ABC has spent the week showcasing its Emmy-nominated series. Tonight it will repeat a special episode of "Boston Legal" (9 p.m., ABC), featuring scenes from a 50-year-old episode of the CBS program "Studio One," with an appearance by a young William Shatner.
Shatner appeared in that 1957 "Studio One" episode called "The Defender," with co-star Ralph Bellamy. They played a father-son legal team defending a murder suspect portrayed by an up-and-coming actor named Steve McQueen. It would later inspire the series "The Defenders," starring E.G. Marshall, which was notable in its time (1961) for discussing controversial topics including abortion, mercy killing and political blacklisting.
This brief video cameo is not only a salute to Shatner's early work, but clearly an effort by "Boston Legal" writer/producer David E. Kelly to place his show in the long tradition of topical television.
¢ ABC will also repeat the series pilot of the Emmy-nominated "Ugly Betty" (7 p.m., ABC). Betty Suarez (America Ferrera) offers a fish-out-of-water take on the high-strung world of fashion. Of course, the only reason this plain girl from the outer boroughs gets to enter the beauty business's city of Oz is because the boss's father hires her to keep his randy son in line. She's the only assistant he won't proposition.
It's interesting to compare and contrast the exaggerated gender roles and casual harassment found on the contemporary "Betty" and the new cable drama "Mad Men" (9 p.m., AMC), set in the advertising industry in 1960.
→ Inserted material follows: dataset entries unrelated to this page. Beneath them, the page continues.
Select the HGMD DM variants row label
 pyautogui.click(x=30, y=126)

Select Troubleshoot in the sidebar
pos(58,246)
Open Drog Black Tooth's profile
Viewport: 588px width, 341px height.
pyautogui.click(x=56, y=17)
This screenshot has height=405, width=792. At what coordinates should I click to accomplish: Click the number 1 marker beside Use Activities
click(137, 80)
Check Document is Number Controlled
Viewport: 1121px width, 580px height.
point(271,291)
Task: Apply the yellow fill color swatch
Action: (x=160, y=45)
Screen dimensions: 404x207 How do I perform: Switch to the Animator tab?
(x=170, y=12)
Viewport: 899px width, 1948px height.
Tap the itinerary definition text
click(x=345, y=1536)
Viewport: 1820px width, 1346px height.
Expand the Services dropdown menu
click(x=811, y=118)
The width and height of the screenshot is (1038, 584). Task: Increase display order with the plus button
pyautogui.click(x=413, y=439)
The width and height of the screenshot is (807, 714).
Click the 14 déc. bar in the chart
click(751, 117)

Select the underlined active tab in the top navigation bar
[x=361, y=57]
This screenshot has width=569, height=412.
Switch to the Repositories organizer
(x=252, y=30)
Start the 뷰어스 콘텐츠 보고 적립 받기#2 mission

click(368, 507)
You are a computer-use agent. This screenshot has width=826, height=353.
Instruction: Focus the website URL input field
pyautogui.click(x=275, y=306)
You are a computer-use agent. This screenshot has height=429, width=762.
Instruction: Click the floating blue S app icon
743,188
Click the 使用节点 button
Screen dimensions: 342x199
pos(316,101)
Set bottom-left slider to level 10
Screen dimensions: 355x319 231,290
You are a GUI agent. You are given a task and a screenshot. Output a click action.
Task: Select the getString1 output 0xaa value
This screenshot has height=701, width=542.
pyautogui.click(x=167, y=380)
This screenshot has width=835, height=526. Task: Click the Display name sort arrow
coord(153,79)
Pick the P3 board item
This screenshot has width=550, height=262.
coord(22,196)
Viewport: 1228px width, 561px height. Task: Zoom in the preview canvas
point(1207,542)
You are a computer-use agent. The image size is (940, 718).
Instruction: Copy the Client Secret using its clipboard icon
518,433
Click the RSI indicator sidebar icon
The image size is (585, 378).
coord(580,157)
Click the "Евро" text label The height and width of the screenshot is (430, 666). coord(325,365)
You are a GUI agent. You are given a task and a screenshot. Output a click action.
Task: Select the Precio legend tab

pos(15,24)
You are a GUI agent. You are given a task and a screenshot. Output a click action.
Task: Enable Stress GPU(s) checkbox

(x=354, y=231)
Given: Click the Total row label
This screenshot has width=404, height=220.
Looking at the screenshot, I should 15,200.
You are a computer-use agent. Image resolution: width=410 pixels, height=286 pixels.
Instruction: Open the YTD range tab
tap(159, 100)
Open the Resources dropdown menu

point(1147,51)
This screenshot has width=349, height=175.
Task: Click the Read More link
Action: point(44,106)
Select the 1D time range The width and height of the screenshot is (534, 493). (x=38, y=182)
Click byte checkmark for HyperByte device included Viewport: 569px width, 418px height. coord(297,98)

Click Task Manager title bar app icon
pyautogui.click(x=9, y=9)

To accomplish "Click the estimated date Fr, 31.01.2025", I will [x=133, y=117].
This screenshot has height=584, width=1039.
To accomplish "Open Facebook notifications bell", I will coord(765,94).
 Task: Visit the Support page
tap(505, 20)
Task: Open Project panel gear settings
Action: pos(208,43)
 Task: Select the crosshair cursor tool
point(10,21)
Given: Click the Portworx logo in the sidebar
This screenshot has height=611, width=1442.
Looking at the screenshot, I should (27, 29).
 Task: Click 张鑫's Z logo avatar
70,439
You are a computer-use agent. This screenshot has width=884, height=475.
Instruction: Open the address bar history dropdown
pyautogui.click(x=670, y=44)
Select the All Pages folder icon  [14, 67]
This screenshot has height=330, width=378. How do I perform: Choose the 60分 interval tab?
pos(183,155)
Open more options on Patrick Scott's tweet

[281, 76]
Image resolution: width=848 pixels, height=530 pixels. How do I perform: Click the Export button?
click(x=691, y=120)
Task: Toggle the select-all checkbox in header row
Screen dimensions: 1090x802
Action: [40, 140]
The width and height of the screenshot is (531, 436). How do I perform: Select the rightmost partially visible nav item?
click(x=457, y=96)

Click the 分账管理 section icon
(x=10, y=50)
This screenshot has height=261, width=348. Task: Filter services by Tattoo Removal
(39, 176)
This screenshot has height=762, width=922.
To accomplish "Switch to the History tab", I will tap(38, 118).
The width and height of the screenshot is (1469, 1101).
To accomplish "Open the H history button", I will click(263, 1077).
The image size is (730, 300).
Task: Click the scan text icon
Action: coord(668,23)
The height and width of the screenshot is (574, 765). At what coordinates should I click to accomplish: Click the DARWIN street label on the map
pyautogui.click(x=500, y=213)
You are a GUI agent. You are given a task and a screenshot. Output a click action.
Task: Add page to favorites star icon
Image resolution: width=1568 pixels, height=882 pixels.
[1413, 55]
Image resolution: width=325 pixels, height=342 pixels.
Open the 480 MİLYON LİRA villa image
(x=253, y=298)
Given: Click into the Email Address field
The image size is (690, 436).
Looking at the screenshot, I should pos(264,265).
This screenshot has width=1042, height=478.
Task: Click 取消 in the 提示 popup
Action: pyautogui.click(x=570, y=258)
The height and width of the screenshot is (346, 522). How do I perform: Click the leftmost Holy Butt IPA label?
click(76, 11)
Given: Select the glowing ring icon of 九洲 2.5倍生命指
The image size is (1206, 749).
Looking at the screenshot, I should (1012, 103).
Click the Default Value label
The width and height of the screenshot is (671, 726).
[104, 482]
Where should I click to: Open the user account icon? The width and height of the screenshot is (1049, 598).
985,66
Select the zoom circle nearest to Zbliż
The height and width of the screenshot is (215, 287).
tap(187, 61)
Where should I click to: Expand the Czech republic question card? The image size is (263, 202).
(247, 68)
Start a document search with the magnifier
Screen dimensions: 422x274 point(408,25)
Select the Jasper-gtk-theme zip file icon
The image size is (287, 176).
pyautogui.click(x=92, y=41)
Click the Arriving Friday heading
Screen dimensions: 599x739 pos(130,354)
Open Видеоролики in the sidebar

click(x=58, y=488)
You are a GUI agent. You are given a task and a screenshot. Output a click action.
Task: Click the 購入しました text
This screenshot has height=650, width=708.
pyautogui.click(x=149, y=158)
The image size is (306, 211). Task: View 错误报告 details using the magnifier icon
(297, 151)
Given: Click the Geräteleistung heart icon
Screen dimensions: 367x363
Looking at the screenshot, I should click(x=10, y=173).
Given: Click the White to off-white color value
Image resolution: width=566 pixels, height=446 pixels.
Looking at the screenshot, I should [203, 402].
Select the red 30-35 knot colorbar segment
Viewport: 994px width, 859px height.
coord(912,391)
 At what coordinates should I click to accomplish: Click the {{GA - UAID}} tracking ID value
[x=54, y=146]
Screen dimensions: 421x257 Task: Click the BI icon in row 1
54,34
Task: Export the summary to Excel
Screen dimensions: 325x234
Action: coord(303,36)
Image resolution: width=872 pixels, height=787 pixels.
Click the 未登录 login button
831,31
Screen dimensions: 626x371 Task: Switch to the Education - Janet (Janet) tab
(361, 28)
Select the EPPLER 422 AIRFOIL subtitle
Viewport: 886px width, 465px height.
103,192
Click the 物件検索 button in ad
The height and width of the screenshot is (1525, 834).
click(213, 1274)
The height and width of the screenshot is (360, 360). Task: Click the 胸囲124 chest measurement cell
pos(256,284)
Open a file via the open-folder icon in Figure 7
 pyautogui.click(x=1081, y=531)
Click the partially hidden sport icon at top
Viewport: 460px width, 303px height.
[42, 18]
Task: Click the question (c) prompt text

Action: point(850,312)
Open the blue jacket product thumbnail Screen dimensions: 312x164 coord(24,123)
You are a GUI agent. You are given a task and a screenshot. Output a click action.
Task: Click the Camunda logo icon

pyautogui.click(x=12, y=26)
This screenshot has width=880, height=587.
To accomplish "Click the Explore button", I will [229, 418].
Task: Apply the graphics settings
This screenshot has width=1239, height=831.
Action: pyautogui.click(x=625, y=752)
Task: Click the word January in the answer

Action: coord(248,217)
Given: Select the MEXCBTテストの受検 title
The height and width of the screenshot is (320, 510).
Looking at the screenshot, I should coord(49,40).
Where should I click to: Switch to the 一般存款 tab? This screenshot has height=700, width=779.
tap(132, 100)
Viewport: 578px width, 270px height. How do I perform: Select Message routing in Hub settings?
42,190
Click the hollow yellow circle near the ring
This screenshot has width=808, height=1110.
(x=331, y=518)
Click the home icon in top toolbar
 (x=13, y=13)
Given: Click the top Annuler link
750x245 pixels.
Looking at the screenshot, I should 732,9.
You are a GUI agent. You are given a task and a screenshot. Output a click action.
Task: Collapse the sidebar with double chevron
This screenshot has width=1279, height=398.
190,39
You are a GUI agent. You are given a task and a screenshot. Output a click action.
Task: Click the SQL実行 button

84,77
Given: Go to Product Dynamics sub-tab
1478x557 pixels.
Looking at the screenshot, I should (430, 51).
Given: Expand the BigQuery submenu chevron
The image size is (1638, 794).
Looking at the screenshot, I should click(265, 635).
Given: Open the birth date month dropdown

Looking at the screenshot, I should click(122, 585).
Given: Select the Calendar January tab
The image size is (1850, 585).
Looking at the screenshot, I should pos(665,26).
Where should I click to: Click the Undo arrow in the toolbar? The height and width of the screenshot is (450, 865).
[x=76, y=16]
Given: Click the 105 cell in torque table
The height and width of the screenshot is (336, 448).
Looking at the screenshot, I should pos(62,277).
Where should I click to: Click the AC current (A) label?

While "Mad Men" is much more upfront about the bigotries and inequalities of its era, both shows seem to center on the powerful taboo of sleeping with the boss, a subject at the center of tonight's "Mad Men."
And while their stories are separated by decades, both "Men" and "Betty" depict the lower rungs of office life as a cruel estrogen jungle - a gruesomely strict social order in which a catty remark or awkward glance can mean trouble. On tonight's "Men," the new girl, Peggy (Elisabeth Moss), shows an aptitude for turning a phrase that may elevate her in the ranks of Sterling Cooper.
The attitudes on "Mad Men," where the male managers disparage female employees as "chickens" and "morons" may be a tad harsher than the realities of the time. Professional women were certainly a factor in both advertising and publishing in the 1950s and 1960s - at least in the movies. Haven't the writers on "Mad Men" ever seen the 1961 comedy "Lover Come Back," in which ad execs Rock Hudson and Doris Day bicker and battle over the VIP account?
Tonight's other highlights
- A blessed event for Joy on "My Name is Earl" (7 p.m., NBC).
- The Green Bay Packers host the Jacksonville Jaguars in preseason NFL action (7 p.m., Fox).
- Jack faces the scrutiny of a bigger big shot (Rip Torn) on "30 Rock" (7:30 p.m., NBC).
- Kids get their first or fifth chance to sing along with "High School Musical 2" (7 p.m., Disney), the cable sequel that attracted a monster-sized (17 million plus) audience last Friday.
- A defective product sparks a crisis on "The Office" (8 p.m., NBC).
- A blackjack dealer draws a fatal hand on "CSI" (8 p.m., CBS).
- Christiane Amanpour conducts the final interview with Jerry Falwell on the conclusion of the three-part series "God's Warriors" (8 p.m., CNN).
- Embarrassing facts emerge on "Who Wants to be a Superhero?" (8 p.m., Sci Fi).
- A rough negotiation on "Burn Notice" (9 p.m., USA).
- Kids set the agenda on "Ace of Cakes" (9 p.m., Food).